Task —
Once the line with "Click the 客户级别 person icon" has been located in the records below, set down that line and all subsequent lines exactly, omitting the pictures.

Saved entries —
┏━━

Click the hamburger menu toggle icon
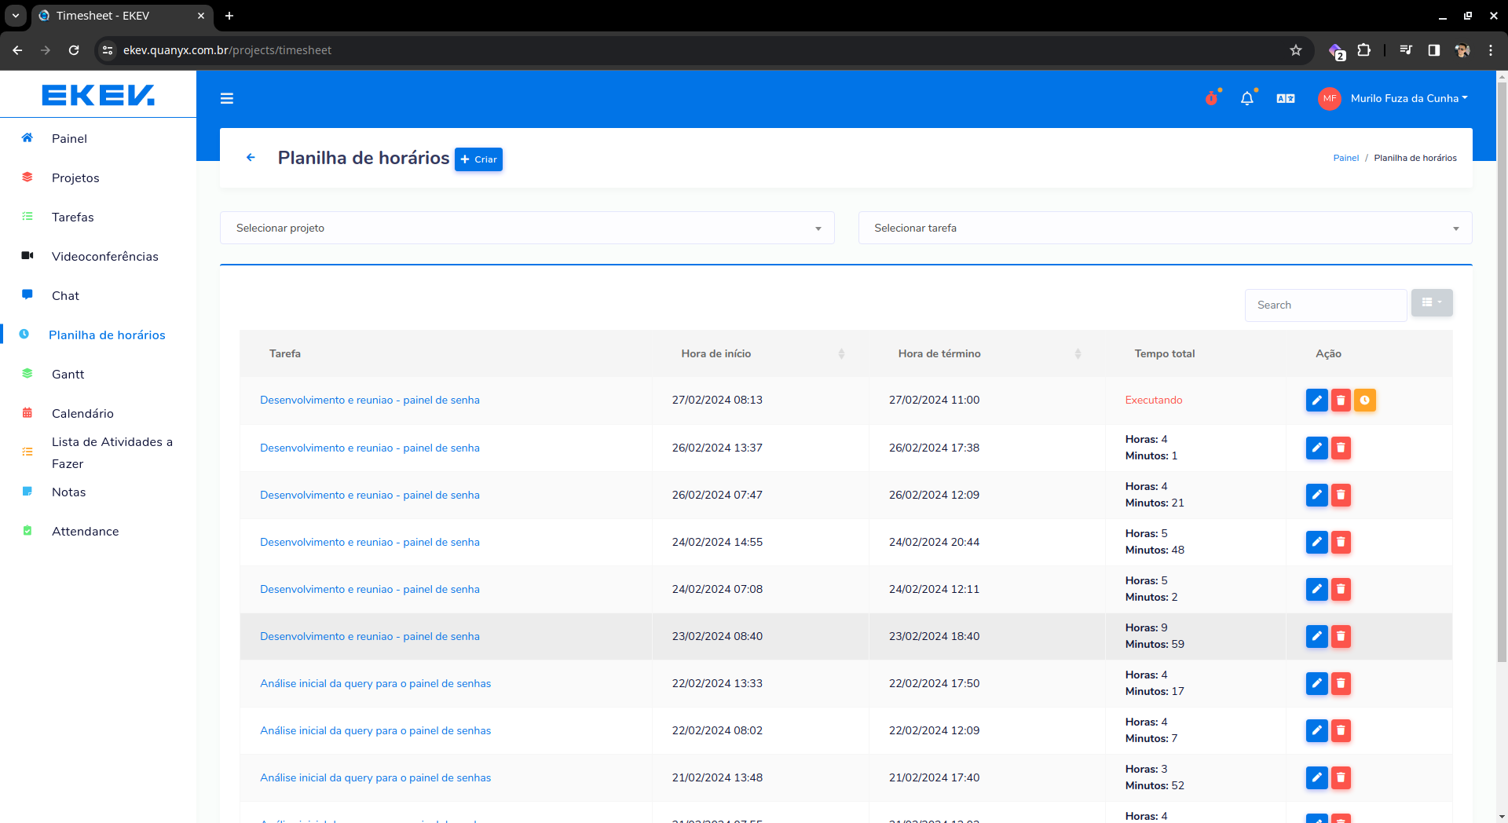click(227, 98)
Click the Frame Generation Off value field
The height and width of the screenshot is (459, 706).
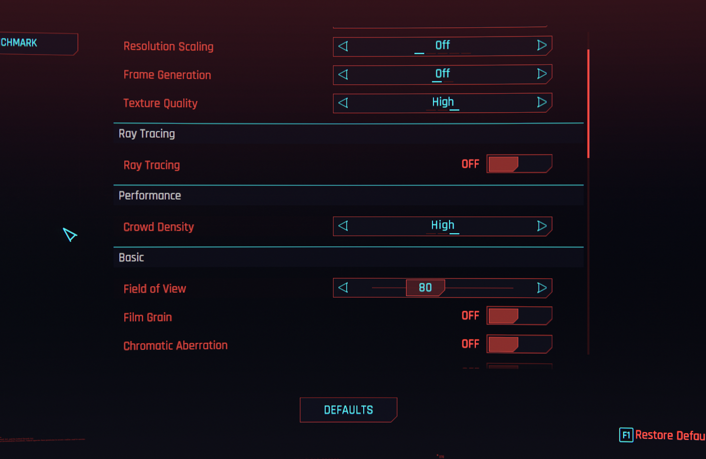(443, 74)

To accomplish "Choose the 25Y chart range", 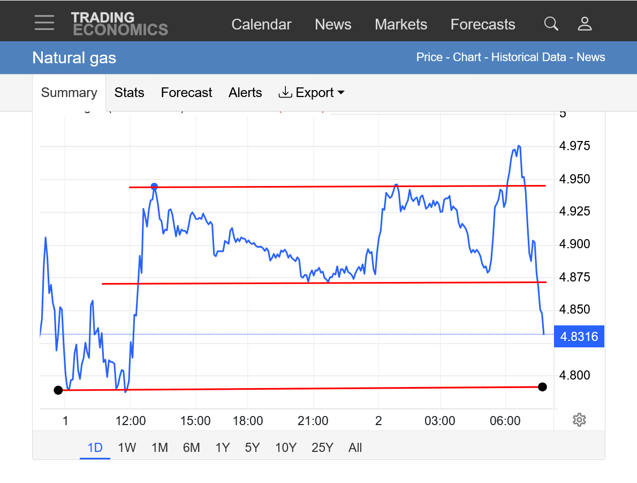I will 322,448.
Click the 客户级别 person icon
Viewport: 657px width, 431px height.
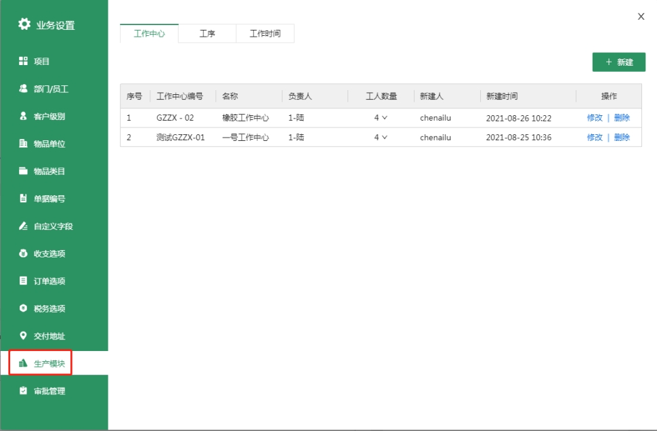click(x=23, y=117)
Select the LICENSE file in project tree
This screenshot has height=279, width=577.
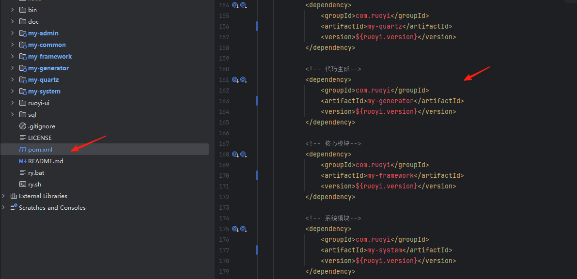click(40, 138)
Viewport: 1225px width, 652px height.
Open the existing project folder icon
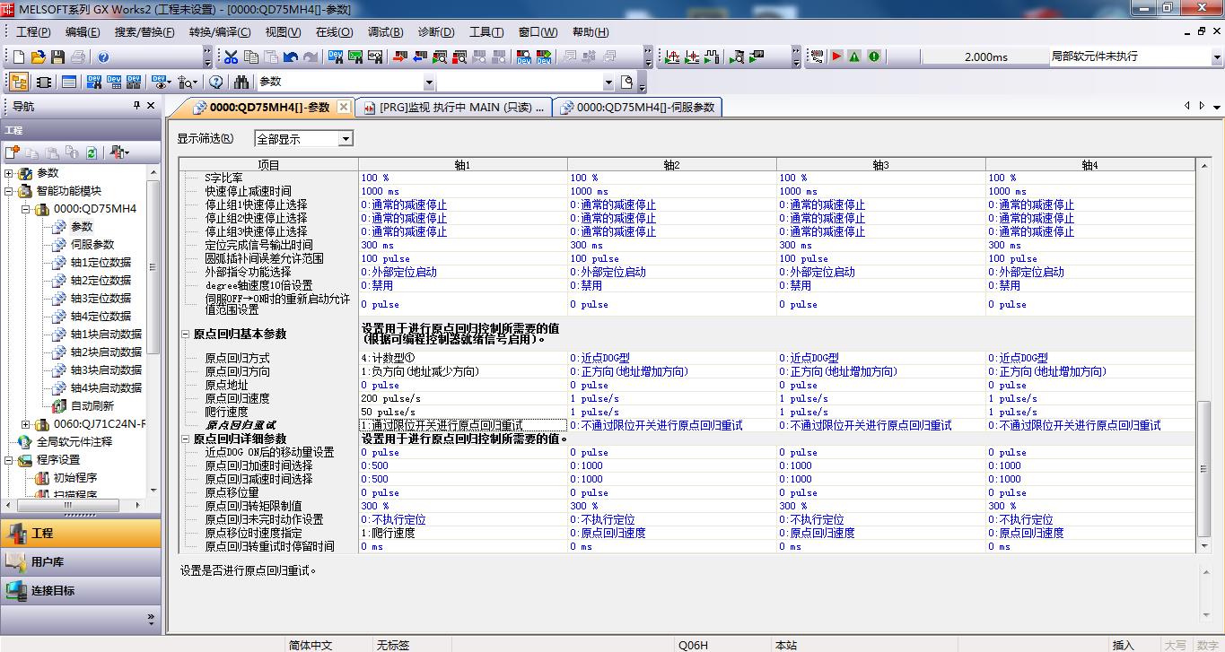(38, 57)
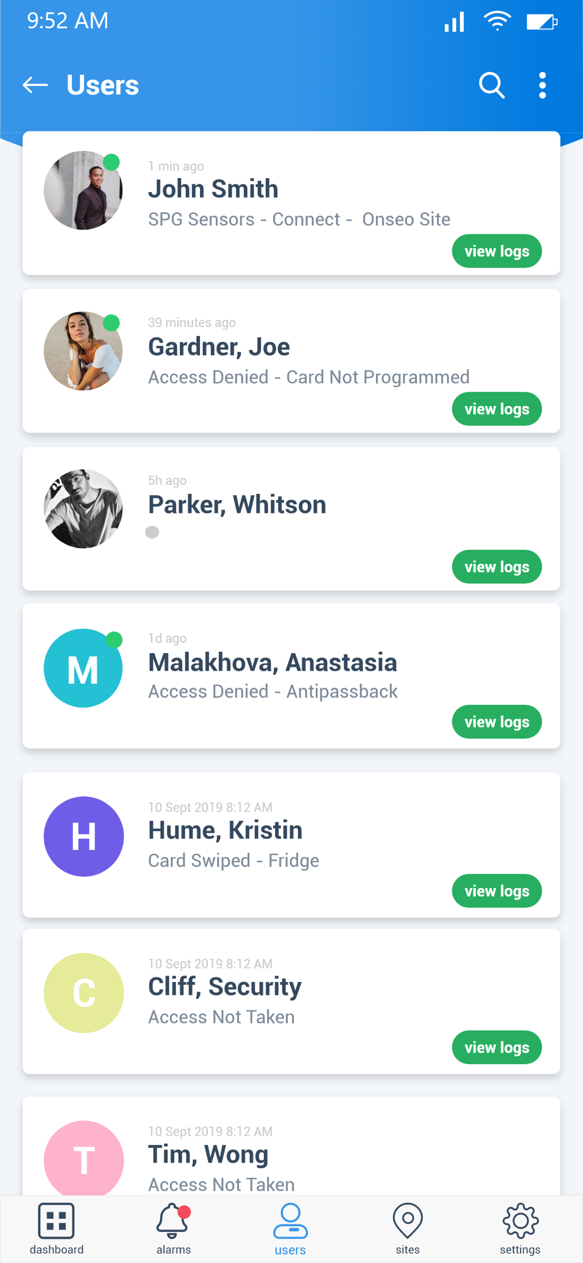Open the Tim, Wong user card
The height and width of the screenshot is (1263, 583).
pos(292,1146)
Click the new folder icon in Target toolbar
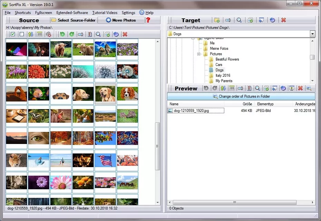Screen dimensions: 321x221 (x=217, y=20)
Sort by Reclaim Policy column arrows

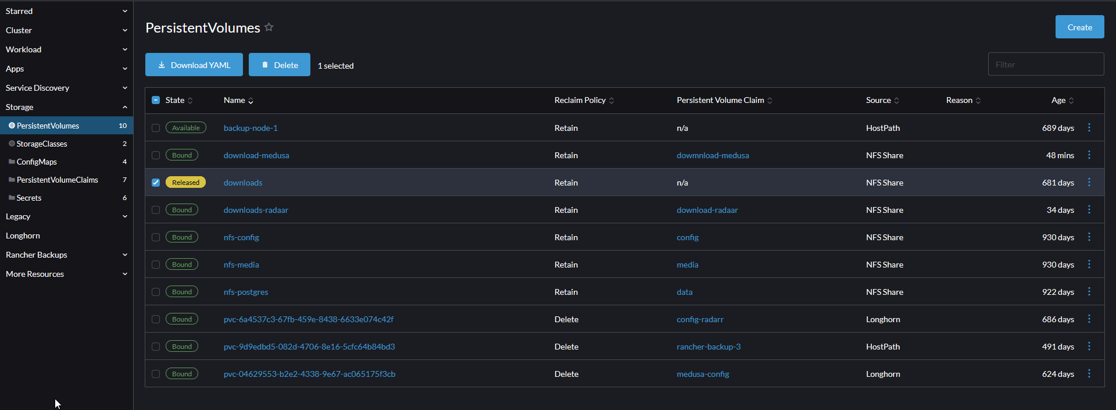click(x=611, y=101)
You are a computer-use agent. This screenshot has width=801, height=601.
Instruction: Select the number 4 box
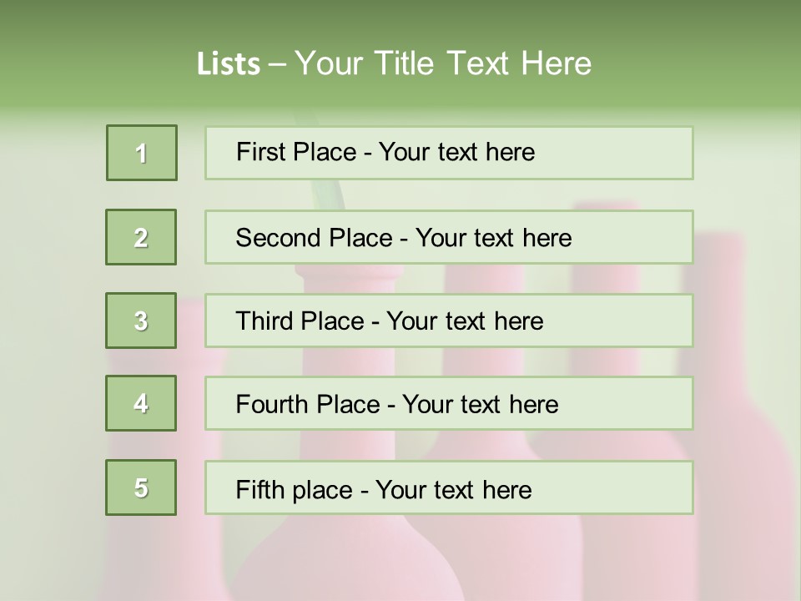(x=141, y=403)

┗━━

Answer below —
Click the 客户级别 person icon
Viewport: 657px width, 431px height.
click(x=23, y=117)
Select the LICENSE file in project tree
This screenshot has height=279, width=577.
click(40, 138)
Viewport: 1225px width, 652px height.
Open the existing project folder icon
(38, 57)
Open the Tim, Wong user card
The height and width of the screenshot is (1263, 583).
pos(292,1146)
Click the new folder icon in Target toolbar
Screen dimensions: 321x221 (x=217, y=20)
Sort by Reclaim Policy column arrows

click(x=611, y=101)
You are a computer-use agent. This screenshot has width=801, height=601.
Instruction: Select the number 4 box
(x=141, y=403)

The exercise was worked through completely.